顧客は必ずしもユーザーではない

「真のユーザー」のニーズを反映した特殊鏡の数々 
(上)埼玉・川口にあるコミー本社のショールームのなかには、さまざまな特殊鏡が展示されている。 
(下)店内のお客さまの様子がわかり、すぐに接客対応ができる。

コミーは回転ミラックスのほかにも、大型店内凸面鏡「オーバルミラー」といった新製品を次々に送り出した。なかでも大きく成長したのが、87年に発売した「FFミラー」だ。独自技術で鏡の表面に微細な溝を入れることによって、平面鏡なのに凸面鏡と同じように広角に見ることができる。「凸面鏡は出っ張りがある分、どうしてもスペースを取ってしまう。それに比べて、FFミラーはスペースが不要なので、狭い空間にも設置が可能だ」と小宮山社長はいう

FFミラーは、エレベーターの扉の脇に人の乗り降りの確認用として取り付けられたり、車庫の入り口に出入庫の確認用として設置されたりしている。
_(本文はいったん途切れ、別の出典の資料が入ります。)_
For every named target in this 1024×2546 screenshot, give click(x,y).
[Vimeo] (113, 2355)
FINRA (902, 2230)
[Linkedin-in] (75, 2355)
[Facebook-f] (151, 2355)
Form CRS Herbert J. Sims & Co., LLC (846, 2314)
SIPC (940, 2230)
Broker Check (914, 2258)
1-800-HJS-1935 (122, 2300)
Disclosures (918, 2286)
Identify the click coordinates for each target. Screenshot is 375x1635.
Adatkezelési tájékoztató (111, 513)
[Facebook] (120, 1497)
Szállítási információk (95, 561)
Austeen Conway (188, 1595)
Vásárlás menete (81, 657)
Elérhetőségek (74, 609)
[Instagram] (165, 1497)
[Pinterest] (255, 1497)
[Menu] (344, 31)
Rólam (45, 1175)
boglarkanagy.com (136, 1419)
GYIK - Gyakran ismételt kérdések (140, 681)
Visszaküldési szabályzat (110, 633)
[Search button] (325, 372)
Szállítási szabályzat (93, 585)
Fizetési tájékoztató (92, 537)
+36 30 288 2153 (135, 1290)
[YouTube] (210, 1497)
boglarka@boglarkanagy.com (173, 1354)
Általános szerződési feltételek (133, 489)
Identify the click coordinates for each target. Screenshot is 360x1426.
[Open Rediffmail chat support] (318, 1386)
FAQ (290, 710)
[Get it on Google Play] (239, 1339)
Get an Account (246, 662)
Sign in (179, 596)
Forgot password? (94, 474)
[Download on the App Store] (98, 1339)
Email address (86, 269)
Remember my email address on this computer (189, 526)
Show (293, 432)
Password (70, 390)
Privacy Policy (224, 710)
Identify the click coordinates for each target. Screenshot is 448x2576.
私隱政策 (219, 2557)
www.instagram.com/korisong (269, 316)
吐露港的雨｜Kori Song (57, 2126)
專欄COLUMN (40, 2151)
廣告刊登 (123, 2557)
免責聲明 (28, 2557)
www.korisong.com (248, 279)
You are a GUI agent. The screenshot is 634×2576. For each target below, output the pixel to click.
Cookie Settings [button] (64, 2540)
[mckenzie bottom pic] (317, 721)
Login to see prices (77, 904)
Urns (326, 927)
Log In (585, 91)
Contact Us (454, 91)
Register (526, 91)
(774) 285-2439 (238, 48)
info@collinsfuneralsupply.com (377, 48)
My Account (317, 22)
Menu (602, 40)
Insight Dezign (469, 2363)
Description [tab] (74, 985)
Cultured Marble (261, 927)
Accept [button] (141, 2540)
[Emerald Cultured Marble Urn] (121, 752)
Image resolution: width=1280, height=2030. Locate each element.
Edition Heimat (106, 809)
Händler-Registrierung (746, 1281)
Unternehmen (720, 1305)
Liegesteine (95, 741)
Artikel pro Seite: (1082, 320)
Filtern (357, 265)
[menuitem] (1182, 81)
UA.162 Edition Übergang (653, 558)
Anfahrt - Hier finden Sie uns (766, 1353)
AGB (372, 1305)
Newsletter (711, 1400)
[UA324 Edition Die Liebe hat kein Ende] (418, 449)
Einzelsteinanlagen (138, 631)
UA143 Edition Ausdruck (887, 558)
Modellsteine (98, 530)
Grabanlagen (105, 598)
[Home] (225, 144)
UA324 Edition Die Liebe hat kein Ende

前に紹介したATMの後方確認ミラー、旅客機のビン内部の鏡もFFミラーなのである。

「95年に出張で旅客機に乗った社員が、ビンの内側についている平面鏡に気づいた。その鏡は傷だらけで、ビンの奥のほうを見ることもできなかった。FFミラーであれば、特殊プラスチック製なので傷つきにくいし、広角に見ることができる。航空機にうってつけだと考えた」

小宮山社長が国内の航空会社に持ち込んでみると、客室乗務員からは大好評。ビンのなかをチェックする場合、ステップに上がって手で探る必要があったが、FFミラーを取り付ければ、通路から目で確かめられるからだ。そこで、航空会社の知人の紹介でボーイングに売り込み、97年から旅客機用にFFミラーの納入が決まった。

その後、FFミラーを取り入れている航空会社に出向いて、製品の使われ方を調べたところ、欧州のある航空会社は、客室乗務員がテロ対策の“爆弾チェック”にFFミラーを使っていた。

「客室乗務員や乗客の忘れ物チェック」と想定していた小宮山社長は、「作り手とユーザーの考え方のギャップを改めて感じた」という。